[Records contained in a dataset]

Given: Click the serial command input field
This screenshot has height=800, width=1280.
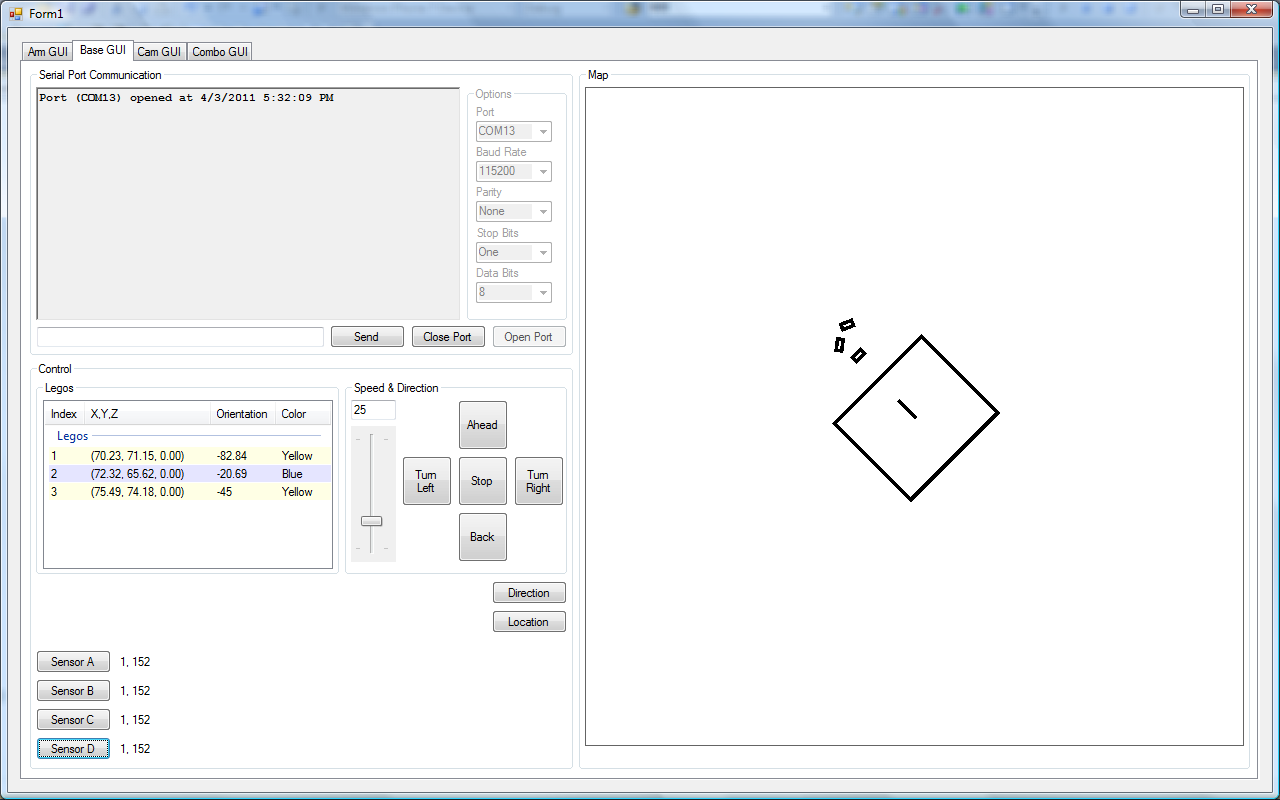Looking at the screenshot, I should coord(180,337).
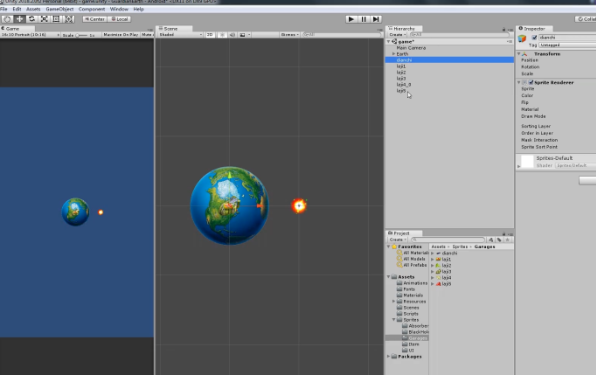The image size is (596, 375).
Task: Open the Shaded draw mode dropdown
Action: click(x=180, y=35)
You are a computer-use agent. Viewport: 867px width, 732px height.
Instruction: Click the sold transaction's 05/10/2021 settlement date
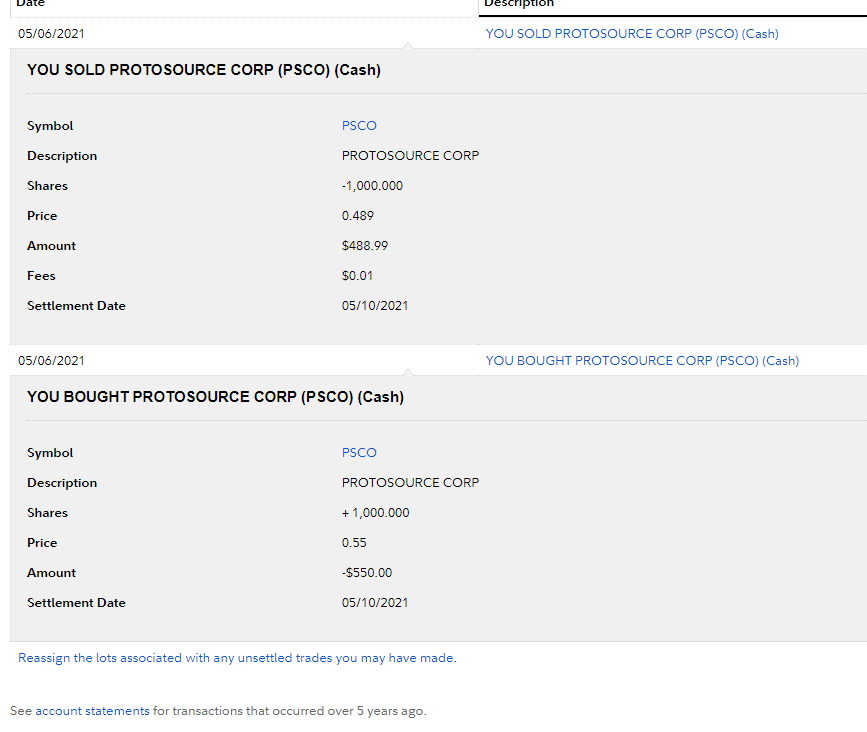click(x=375, y=306)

> _Task details_:
The entries above should be written out in full, and any picture in them left out.

> _Task answer_:
Given: Click the serial command input field
This screenshot has height=800, width=1280.
Looking at the screenshot, I should coord(180,337).
The image size is (596, 375).
Task: Open the Shaded draw mode dropdown
Action: click(x=180, y=35)
You are a computer-use agent. Viewport: 867px width, 732px height.
Instruction: Click the sold transaction's 05/10/2021 settlement date
click(x=375, y=306)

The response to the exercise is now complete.